Showing posts with label motorcycle shop stories. Show all posts
Showing posts with label motorcycle shop stories. Show all posts

Sunday, September 17, 2023

The Motorcycle Diaries (maintenance and repair)

 Last October I rode the 92 Fatboy to Wenatchee, about a 450 mile round trip. One day.  A bit of a hammer but not too bad.  Got back and discovered that the front base gasket had blown, however.  Since I have other bikes it sat til now.

Finally time and enthusiasm.  Got it all apart and decided that the heads and cylinder needed repainting.  So did that and put them on.  

Then decided that since I had a brand new S&S oil pump that I got for free with a couple bins of stuff I should put that on, plus the cam cover and pushrod covers had some flaking chrome/rust respectively, those should be replaced as well.  Of course those required ordering parts.


Scored brand new Harley parts still in the original packaging for both and on they went yesterday.

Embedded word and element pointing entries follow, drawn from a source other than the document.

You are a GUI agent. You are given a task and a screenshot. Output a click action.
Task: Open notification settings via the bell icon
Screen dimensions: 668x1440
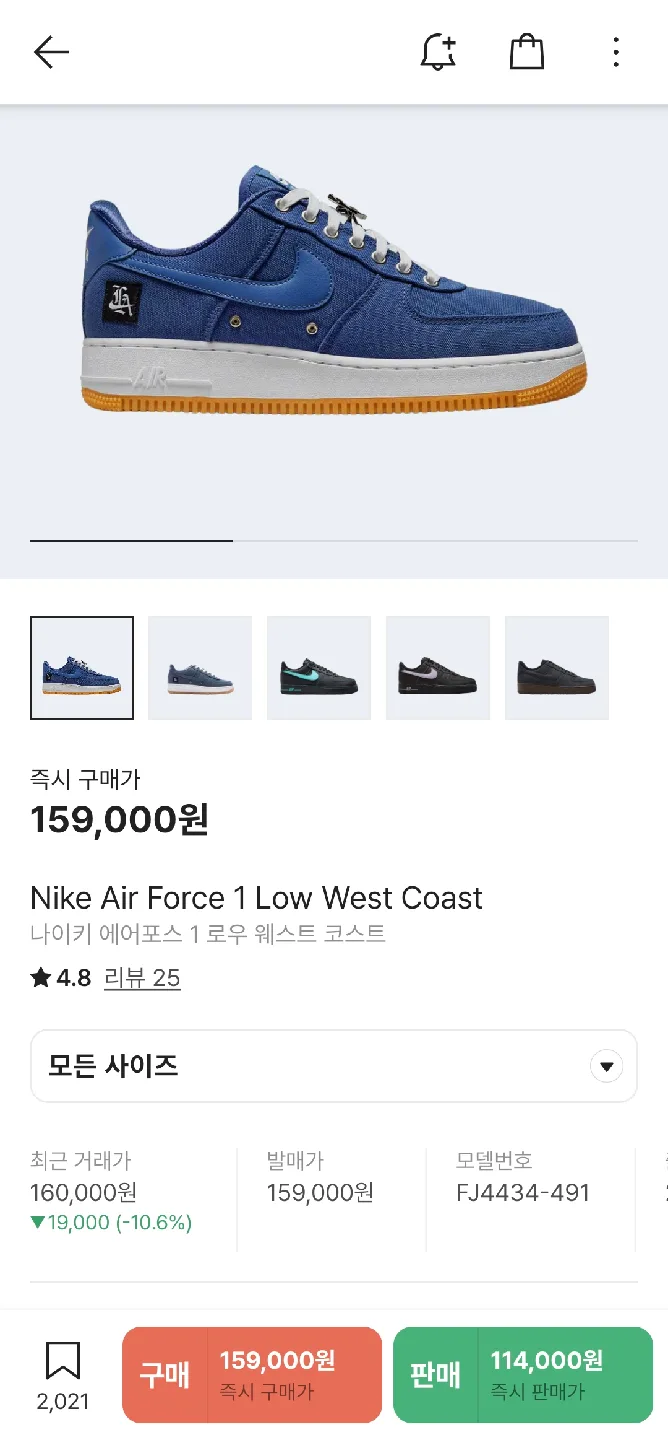point(438,51)
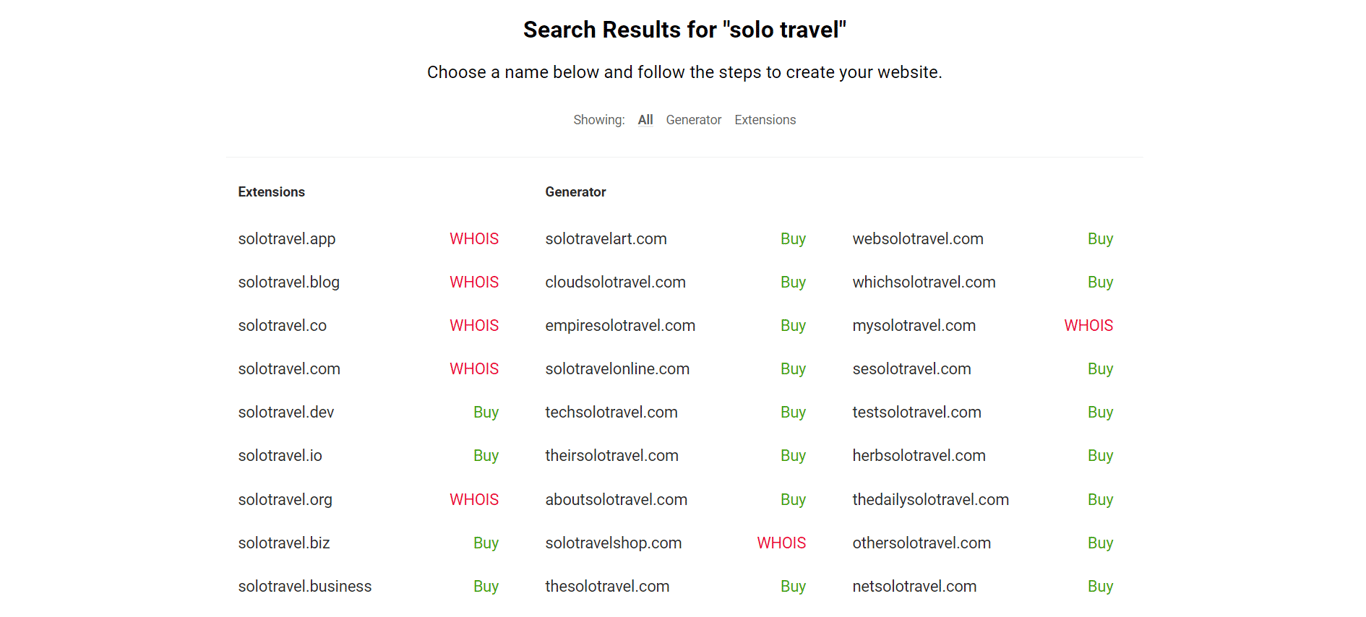Viewport: 1366px width, 617px height.
Task: Select the solotravel.business domain name
Action: tap(305, 586)
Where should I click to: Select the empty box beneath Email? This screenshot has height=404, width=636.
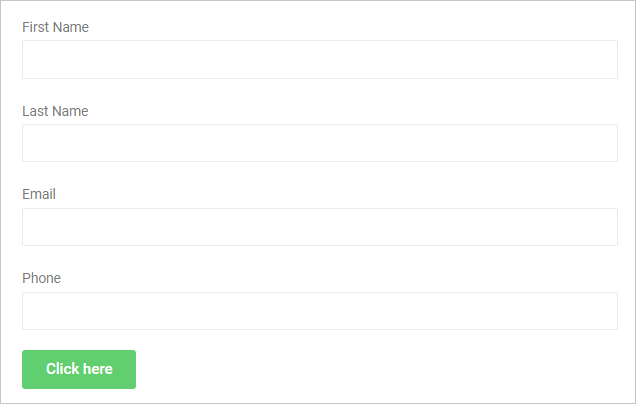[x=320, y=227]
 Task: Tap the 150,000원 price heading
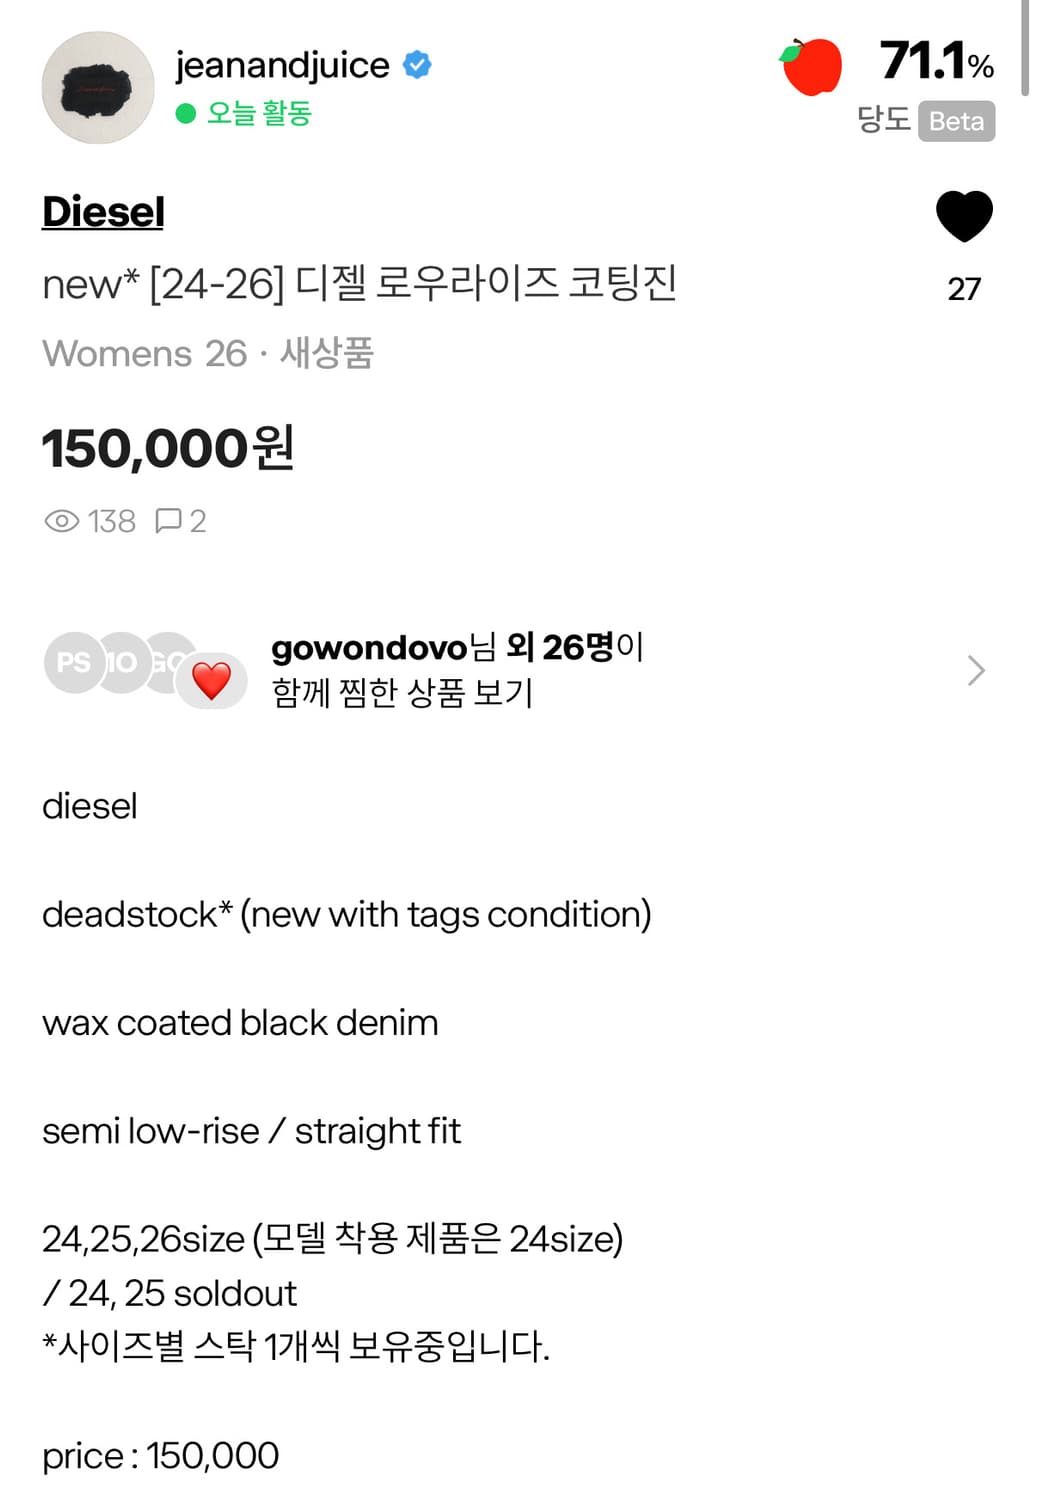(x=168, y=448)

Did have an S&S steel breather that I'd bought some time ago so that went in too.  I carefully marked the timing but then realized I'd put on a new cam cover.  So much for my careful marking but I think I was able to get it pretty close by just staring at the old cover.  I'll probably retime but I do that by feel, not with a timing light.

Still to go, rockers, exhaust (front pipe brackets both broken so I have to manufacture something), tanks back on.  I don't think there's anything else I need to do so hopefully it'll be back together today.


Wednesday, November 25, 2015

CBR project: head rebuild

Never rebuilt a Honda head before and probably didn't really need to do this one, but the bike had a stumble and I thought it might be a bent valve.  Pulled the head off, found a relatively inexpensive source for valve seals ($11 each from Honday, $4 each from the local indie shop; did I mention that there are 16 of them so I save about $110 buck right there), and ordered a valve spring compressor that would work on 23mm valves (a bit smaller than Harley).

Super easy, pulled each one out, lapped it with some valve grinding compound, cleaned the whole thing thoroughly, and then put it back together.  Took a while because there are so many but no snags and no bent valves.








Next step, install new base gasket, reinstall head, then pull carbs off parts bike and start cleaning and tuning them for install.